Neden paris cinayetleri?
Bence Ömer tek başına değildir. O tetikçidir. O yanında uzman 2-3 iyi ajan olmadan bu işi yapamaz. Tek başına yapması imkansız. Aldığımız eğitimlerde de zaten tek başına yapılması uygun görülmez. Paris katliamı, MİT içindeki sertlik yanlılarının işidir. Çünkü öyle bir kanadın varlığını en iyi biz biliriz. MİT içinden JİTEM ve Ergenekon’a kadar. Bazıları savaşın devamından, Kürtlerin hiç bir hak almamasından yana, bazıları ise çözümden yana. Bence bu kanatların çekişmesinin bir ürünüdür. Ömer eğer tutuklanmasaydı, ya Paris’ten çıkarılır ya da başına birşey gelirdi. Eğer tetikçi o ise konuşmayabilir. Vaadler verilmiştir.
Sızma yöntemi nasıl?
Ömer Güney’in Kürt derneğine sızması, zaten bilinen bir yöntemdir. Avrupa’da derneklere sızmak kolaydır. Zor olan hedef seçilenlere yakın olacak kadar ilişki kurmaktır. Ömer tahmin ediyorum, dernek çalışanlarından daha keskin, daha atılgan, herşeyi yapan, koşan bir görüntü vererek güven kazanmıştır. Bu güven olmasaydı, bu kişilere bu kadar yakın olamazdı.
Fransızlara konuşur mu?
Fransa polisi ve yargısı can güvenliğimi garanti ederek bilgime başvurmak isterse, bildiklerimi onlara anlatırım.

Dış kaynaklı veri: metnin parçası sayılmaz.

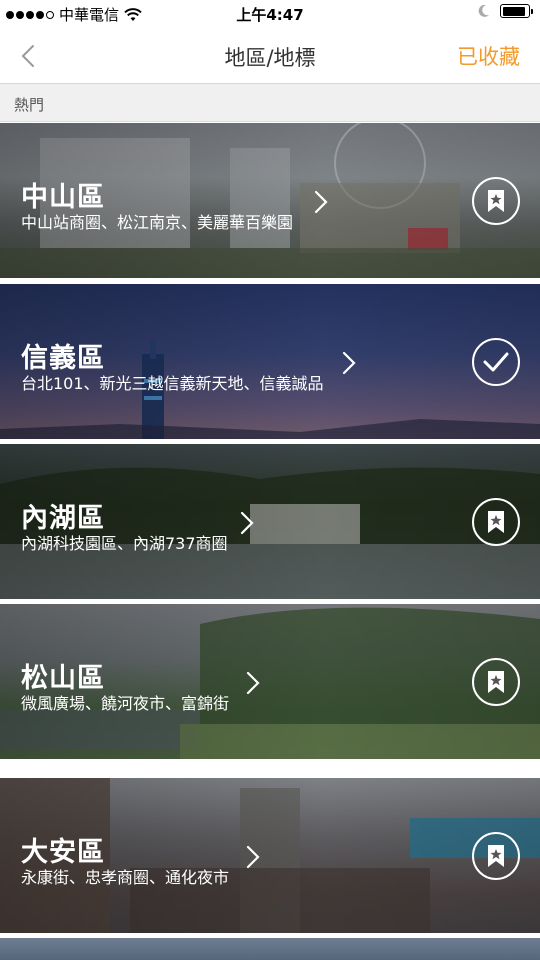 The height and width of the screenshot is (960, 540). I want to click on checkmark-icon, so click(496, 362).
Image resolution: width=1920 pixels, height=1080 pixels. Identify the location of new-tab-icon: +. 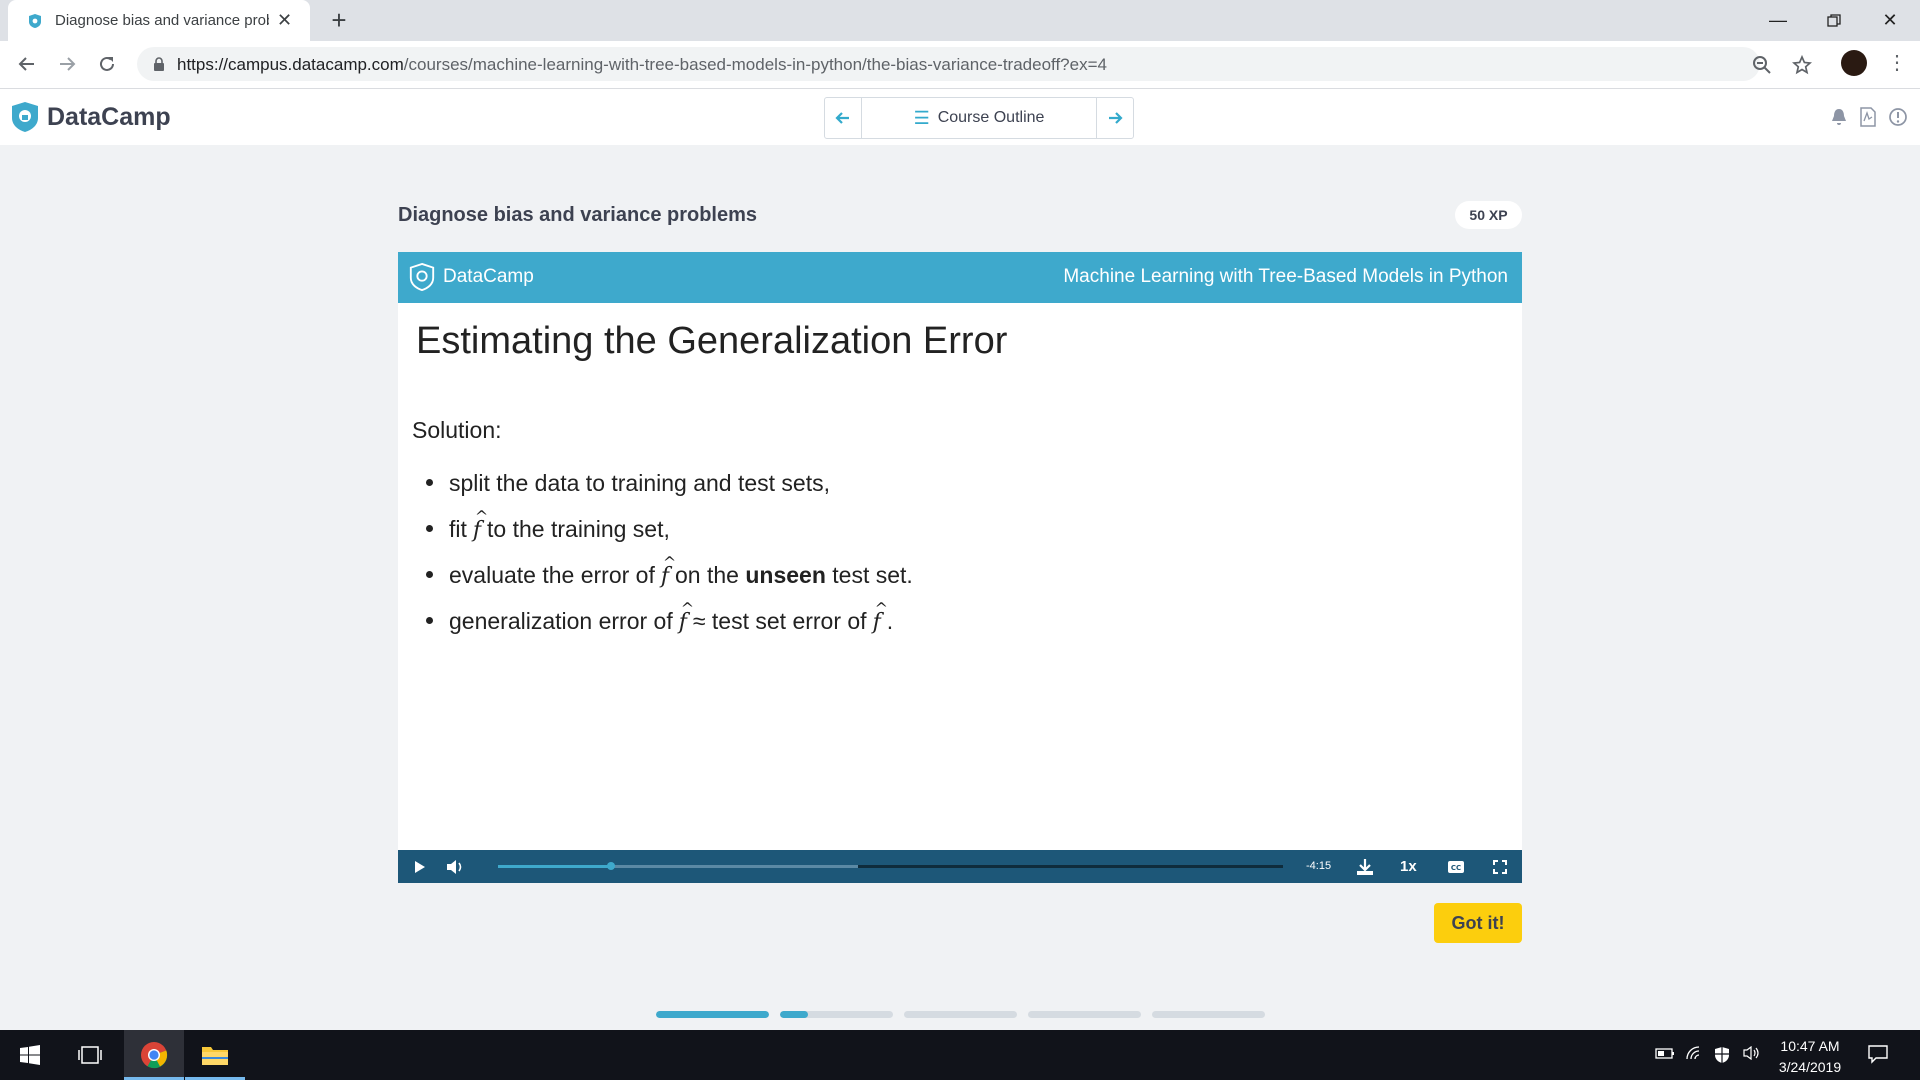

İddianameye yansıyan anlatımları
Devrimci Karargah davasının iddianamesinde, Şahin’in anlatımlarına yer verildi. İddianamedeki anlatımlarına göre Zürih’te yaşayan Şahin, MİT’in görevlendirmesiyle Facebook’ta sol içerikli bir sayfa açtı. Sayfada Türkiye’den, kendisini ‘Deniz’ diye tanıtan Bayram Akdoğdu’yla tanıştı. DK’lı olduğu ileri sürülen Akdoğdu, çıkardıkları ‘Devrimci Cephe’ adlı dergiyi Zürih Halkevi’ne göndermek için Şahin’den aracı olmasını istedi. Şahin, Şubat 2011’de, örgütün askeri kanat sorumlusu olduğu iddia edilen ‘Faruk’ kod adlı Şemdin Şimşir’le tanıştı. Şahin, 1 Mayıs’a katılmak üzere İstanbul’a gelip Bayram Akdoğdu ile buluştu.

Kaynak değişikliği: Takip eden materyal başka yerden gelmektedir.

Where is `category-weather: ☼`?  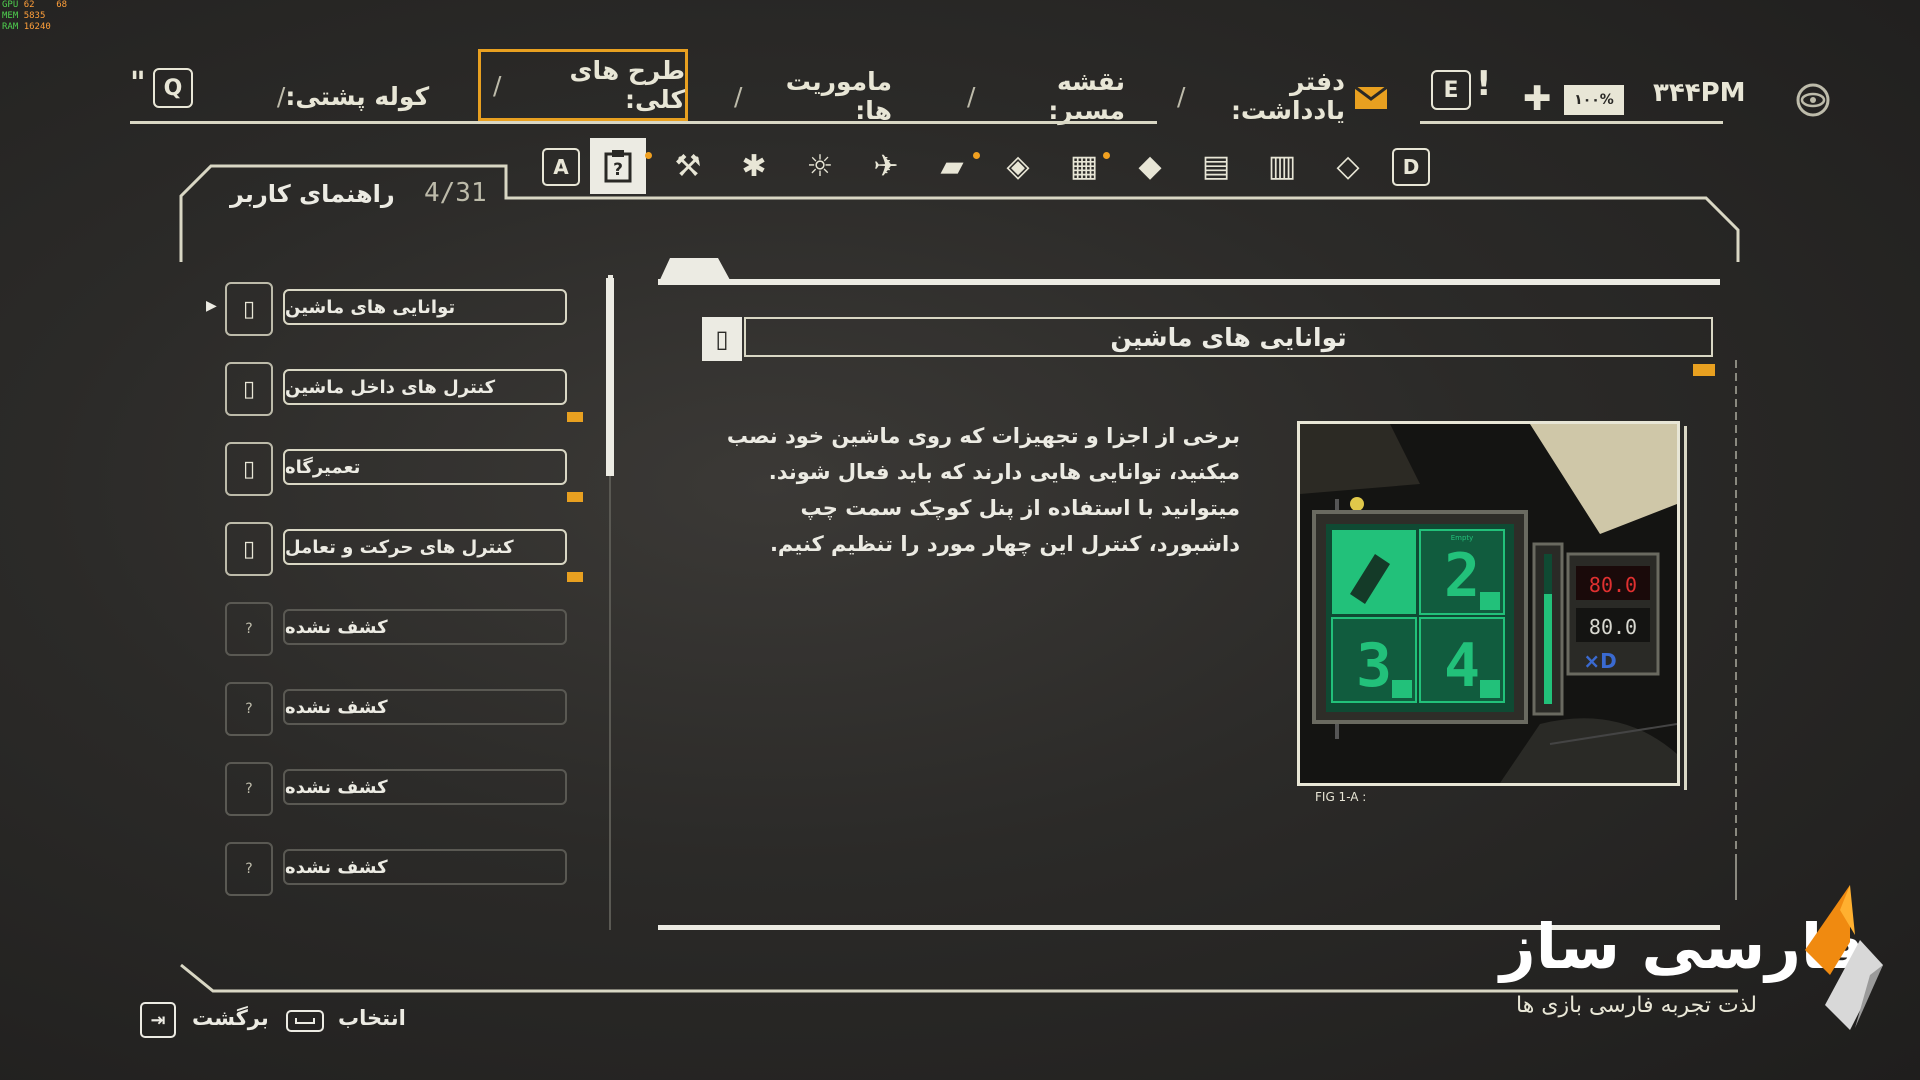 category-weather: ☼ is located at coordinates (820, 166).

1 Mayıs’tan sonra İsviçre’ye dönen Murat Şahin, 2 Aralık 2011’de Şemdin Şimşir ve Eyüp Çelik ile buluştu. Şimşir, Şahin’in Türkiye’ye giderek, örgüt sorumlusu olduğu iddia edilen ‘Vural’ kod adlı Volkan Karakuş’a iletmesi için yazılı not verdi. Ayrıca ‘Vural sokaklar ve liselere yönelik faaliyetlerde bulunsun’, ‘Aşağıya adam yollayabilirse adam bulsun’ ve ‘Ayın 20’sine kadar dergi için net haber versinler’ şeklindeki sözlü notları da aktarmasını istedi. Şimşir, MİT’çi Şahin’e buluşma adresi olarak kardeşi Gülseren Poyraz’ın kitapçı dükkanını gösterdi. Şahin, DK’lı Volkan Karakuş ile buluşmak üzere 3 Aralık 2011’de Türkiye’ye geldi. İlk olarak, notun fotokopisini MİT’e veren Şahin, bir gün sonra Karakuş’la buluştu ve notları teslim etti.